• WHAT TO PRODUCE
Without leaving out a single line, restate the entries below exactly.

• Records drawn from a dataset
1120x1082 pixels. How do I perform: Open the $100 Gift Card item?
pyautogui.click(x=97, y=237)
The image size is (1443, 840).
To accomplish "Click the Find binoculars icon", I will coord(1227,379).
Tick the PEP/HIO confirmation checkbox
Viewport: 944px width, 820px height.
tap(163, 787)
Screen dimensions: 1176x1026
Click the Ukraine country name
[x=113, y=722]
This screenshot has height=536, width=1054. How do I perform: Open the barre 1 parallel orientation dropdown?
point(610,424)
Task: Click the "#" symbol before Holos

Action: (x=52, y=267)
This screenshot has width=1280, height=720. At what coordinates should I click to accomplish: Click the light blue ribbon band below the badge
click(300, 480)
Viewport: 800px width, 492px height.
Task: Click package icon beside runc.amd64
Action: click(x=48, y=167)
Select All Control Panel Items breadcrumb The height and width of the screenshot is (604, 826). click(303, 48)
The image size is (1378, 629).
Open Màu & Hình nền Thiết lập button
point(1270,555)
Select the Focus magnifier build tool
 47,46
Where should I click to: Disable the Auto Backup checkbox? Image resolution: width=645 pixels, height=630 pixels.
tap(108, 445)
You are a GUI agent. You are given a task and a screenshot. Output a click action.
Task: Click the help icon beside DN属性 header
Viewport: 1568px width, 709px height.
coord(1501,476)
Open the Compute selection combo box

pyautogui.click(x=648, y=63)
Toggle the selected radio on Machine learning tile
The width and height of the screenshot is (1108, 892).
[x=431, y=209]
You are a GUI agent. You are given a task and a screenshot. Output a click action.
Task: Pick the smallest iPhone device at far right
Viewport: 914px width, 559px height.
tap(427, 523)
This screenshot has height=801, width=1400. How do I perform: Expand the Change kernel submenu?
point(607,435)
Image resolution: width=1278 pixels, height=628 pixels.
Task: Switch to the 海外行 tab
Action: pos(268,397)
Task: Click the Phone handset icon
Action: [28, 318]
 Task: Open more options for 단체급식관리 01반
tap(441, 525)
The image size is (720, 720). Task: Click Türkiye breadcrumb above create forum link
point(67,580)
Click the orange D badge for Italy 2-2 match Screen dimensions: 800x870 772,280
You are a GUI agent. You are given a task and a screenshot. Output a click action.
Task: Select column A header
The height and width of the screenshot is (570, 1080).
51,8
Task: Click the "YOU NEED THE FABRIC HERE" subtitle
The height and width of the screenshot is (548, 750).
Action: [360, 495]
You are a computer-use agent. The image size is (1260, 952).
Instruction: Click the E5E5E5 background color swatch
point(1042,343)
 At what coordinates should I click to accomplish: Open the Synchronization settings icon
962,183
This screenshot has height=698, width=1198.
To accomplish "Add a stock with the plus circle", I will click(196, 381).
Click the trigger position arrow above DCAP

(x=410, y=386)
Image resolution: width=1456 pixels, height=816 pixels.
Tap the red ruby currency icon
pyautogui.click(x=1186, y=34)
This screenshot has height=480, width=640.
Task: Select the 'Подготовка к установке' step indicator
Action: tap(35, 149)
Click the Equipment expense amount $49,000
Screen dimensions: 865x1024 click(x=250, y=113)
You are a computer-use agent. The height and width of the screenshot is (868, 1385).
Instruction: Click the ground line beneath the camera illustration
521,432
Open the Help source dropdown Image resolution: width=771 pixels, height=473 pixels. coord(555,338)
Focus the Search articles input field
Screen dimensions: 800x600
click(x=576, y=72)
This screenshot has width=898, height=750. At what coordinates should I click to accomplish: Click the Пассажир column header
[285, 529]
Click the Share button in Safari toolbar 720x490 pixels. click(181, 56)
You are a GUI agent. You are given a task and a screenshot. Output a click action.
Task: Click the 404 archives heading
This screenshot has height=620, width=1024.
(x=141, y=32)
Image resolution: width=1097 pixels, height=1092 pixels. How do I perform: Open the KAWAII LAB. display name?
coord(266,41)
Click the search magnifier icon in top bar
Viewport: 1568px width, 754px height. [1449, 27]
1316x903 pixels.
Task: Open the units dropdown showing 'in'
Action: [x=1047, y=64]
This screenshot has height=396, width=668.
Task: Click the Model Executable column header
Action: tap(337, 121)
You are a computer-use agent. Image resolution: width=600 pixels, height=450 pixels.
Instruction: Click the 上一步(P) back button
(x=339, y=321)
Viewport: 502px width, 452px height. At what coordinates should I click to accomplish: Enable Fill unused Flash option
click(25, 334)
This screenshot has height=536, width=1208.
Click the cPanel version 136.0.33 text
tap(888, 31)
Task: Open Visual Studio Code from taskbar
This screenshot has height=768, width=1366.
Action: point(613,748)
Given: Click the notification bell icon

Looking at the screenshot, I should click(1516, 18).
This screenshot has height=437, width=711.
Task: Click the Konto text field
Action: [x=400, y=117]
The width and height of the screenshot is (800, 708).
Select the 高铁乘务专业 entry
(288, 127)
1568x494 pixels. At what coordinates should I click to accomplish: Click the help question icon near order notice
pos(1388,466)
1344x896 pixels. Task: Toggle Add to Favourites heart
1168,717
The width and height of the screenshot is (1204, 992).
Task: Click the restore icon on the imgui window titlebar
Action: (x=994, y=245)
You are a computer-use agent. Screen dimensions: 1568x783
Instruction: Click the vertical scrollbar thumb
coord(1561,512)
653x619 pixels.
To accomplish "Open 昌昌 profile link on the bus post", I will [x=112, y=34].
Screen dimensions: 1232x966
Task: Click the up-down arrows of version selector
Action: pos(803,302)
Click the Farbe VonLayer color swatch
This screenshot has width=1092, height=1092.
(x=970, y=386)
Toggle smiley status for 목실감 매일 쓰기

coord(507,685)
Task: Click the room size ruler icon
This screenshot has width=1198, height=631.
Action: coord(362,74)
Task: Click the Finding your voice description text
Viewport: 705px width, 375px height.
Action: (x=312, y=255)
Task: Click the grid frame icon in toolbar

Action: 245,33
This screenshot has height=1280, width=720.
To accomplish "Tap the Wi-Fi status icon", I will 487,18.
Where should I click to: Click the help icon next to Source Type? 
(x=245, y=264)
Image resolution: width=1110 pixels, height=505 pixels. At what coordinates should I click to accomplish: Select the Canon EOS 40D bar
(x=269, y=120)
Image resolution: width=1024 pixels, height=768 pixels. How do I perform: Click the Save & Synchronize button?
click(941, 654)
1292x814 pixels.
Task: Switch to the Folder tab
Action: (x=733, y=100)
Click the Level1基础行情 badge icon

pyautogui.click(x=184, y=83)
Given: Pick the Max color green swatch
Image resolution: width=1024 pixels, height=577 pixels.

• RESPONSE TO THE EXERCISE
1120x1082 pixels. How do I perform: Open the $100 Gift Card item?
pyautogui.click(x=97, y=237)
The image size is (1443, 840).
To accomplish "Click the Find binoculars icon", I will coord(1227,379).
Tick the PEP/HIO confirmation checkbox
Viewport: 944px width, 820px height.
tap(163, 787)
Screen dimensions: 1176x1026
Click the Ukraine country name
[x=113, y=722]
This screenshot has height=536, width=1054. How do I perform: Open the barre 1 parallel orientation dropdown?
point(610,424)
Task: Click the "#" symbol before Holos

Action: (x=52, y=267)
This screenshot has width=1280, height=720. At what coordinates should I click to accomplish: Click the light blue ribbon band below the badge
click(300, 480)
Viewport: 800px width, 492px height.
Task: Click package icon beside runc.amd64
Action: click(x=48, y=167)
Select All Control Panel Items breadcrumb The height and width of the screenshot is (604, 826). click(303, 48)
The image size is (1378, 629).
Open Màu & Hình nền Thiết lập button
point(1270,555)
Select the Focus magnifier build tool
 47,46
Where should I click to: Disable the Auto Backup checkbox? Image resolution: width=645 pixels, height=630 pixels.
tap(108, 445)
You are a GUI agent. You are given a task and a screenshot. Output a click action.
Task: Click the help icon beside DN属性 header
Viewport: 1568px width, 709px height.
coord(1501,476)
Open the Compute selection combo box

pyautogui.click(x=648, y=63)
Toggle the selected radio on Machine learning tile
The width and height of the screenshot is (1108, 892).
[x=431, y=209]
You are a GUI agent. You are given a task and a screenshot. Output a click action.
Task: Pick the smallest iPhone device at far right
Viewport: 914px width, 559px height.
tap(427, 523)
This screenshot has height=801, width=1400. How do I perform: Expand the Change kernel submenu?
point(607,435)
Image resolution: width=1278 pixels, height=628 pixels.
Task: Switch to the 海外行 tab
Action: pos(268,397)
Task: Click the Phone handset icon
Action: [28, 318]
 Task: Open more options for 단체급식관리 01반
tap(441, 525)
The image size is (720, 720). Task: Click Türkiye breadcrumb above create forum link
point(67,580)
Click the orange D badge for Italy 2-2 match Screen dimensions: 800x870 772,280
You are a GUI agent. You are given a task and a screenshot. Output a click action.
Task: Select column A header
The height and width of the screenshot is (570, 1080).
51,8
Task: Click the "YOU NEED THE FABRIC HERE" subtitle
The height and width of the screenshot is (548, 750).
Action: [360, 495]
You are a computer-use agent. The image size is (1260, 952).
Instruction: Click the E5E5E5 background color swatch
point(1042,343)
 At what coordinates should I click to accomplish: Open the Synchronization settings icon
962,183
This screenshot has height=698, width=1198.
To accomplish "Add a stock with the plus circle", I will click(196, 381).
Click the trigger position arrow above DCAP

(x=410, y=386)
Image resolution: width=1456 pixels, height=816 pixels.
Tap the red ruby currency icon
pyautogui.click(x=1186, y=34)
This screenshot has height=480, width=640.
Task: Select the 'Подготовка к установке' step indicator
Action: tap(35, 149)
Click the Equipment expense amount $49,000
Screen dimensions: 865x1024 click(x=250, y=113)
You are a computer-use agent. The height and width of the screenshot is (868, 1385).
Instruction: Click the ground line beneath the camera illustration
521,432
Open the Help source dropdown Image resolution: width=771 pixels, height=473 pixels. coord(555,338)
Focus the Search articles input field
Screen dimensions: 800x600
click(x=576, y=72)
This screenshot has width=898, height=750. At what coordinates should I click to accomplish: Click the Пассажир column header
[285, 529]
Click the Share button in Safari toolbar 720x490 pixels. click(181, 56)
You are a GUI agent. You are given a task and a screenshot. Output a click action.
Task: Click the 404 archives heading
This screenshot has height=620, width=1024.
(x=141, y=32)
Image resolution: width=1097 pixels, height=1092 pixels. How do I perform: Open the KAWAII LAB. display name?
coord(266,41)
Click the search magnifier icon in top bar
Viewport: 1568px width, 754px height. [1449, 27]
1316x903 pixels.
Task: Open the units dropdown showing 'in'
Action: [x=1047, y=64]
This screenshot has height=396, width=668.
Task: Click the Model Executable column header
Action: tap(337, 121)
You are a computer-use agent. Image resolution: width=600 pixels, height=450 pixels.
Instruction: Click the 上一步(P) back button
(x=339, y=321)
Viewport: 502px width, 452px height. At what coordinates should I click to accomplish: Enable Fill unused Flash option
click(25, 334)
This screenshot has height=536, width=1208.
Click the cPanel version 136.0.33 text
tap(888, 31)
Task: Open Visual Studio Code from taskbar
This screenshot has height=768, width=1366.
Action: point(613,748)
Given: Click the notification bell icon

Looking at the screenshot, I should click(1516, 18).
This screenshot has height=437, width=711.
Task: Click the Konto text field
Action: [x=400, y=117]
The width and height of the screenshot is (800, 708).
Select the 高铁乘务专业 entry
(288, 127)
1568x494 pixels. At what coordinates should I click to accomplish: Click the help question icon near order notice
pos(1388,466)
1344x896 pixels. Task: Toggle Add to Favourites heart
1168,717
The width and height of the screenshot is (1204, 992).
Task: Click the restore icon on the imgui window titlebar
Action: (x=994, y=245)
You are a computer-use agent. Screen dimensions: 1568x783
Instruction: Click the vertical scrollbar thumb
coord(1561,512)
653x619 pixels.
To accomplish "Open 昌昌 profile link on the bus post", I will [x=112, y=34].
Screen dimensions: 1232x966
Task: Click the up-down arrows of version selector
Action: pos(803,302)
Click the Farbe VonLayer color swatch
This screenshot has width=1092, height=1092.
(x=970, y=386)
Toggle smiley status for 목실감 매일 쓰기

coord(507,685)
Task: Click the room size ruler icon
This screenshot has width=1198, height=631.
Action: coord(362,74)
Task: Click the Finding your voice description text
Viewport: 705px width, 375px height.
Action: (x=312, y=255)
Task: Click the grid frame icon in toolbar

Action: 245,33
This screenshot has height=1280, width=720.
To accomplish "Tap the Wi-Fi status icon", I will 487,18.
Where should I click to: Click the help icon next to Source Type? 
(x=245, y=264)
Image resolution: width=1110 pixels, height=505 pixels. At what coordinates should I click to accomplish: Select the Canon EOS 40D bar
(x=269, y=120)
Image resolution: width=1024 pixels, height=768 pixels. How do I perform: Click the Save & Synchronize button?
click(941, 654)
1292x814 pixels.
Task: Switch to the Folder tab
Action: (x=733, y=100)
Click the Level1基础行情 badge icon

pyautogui.click(x=184, y=83)
Given: Pick the Max color green swatch
Image resolution: width=1024 pixels, height=577 pixels.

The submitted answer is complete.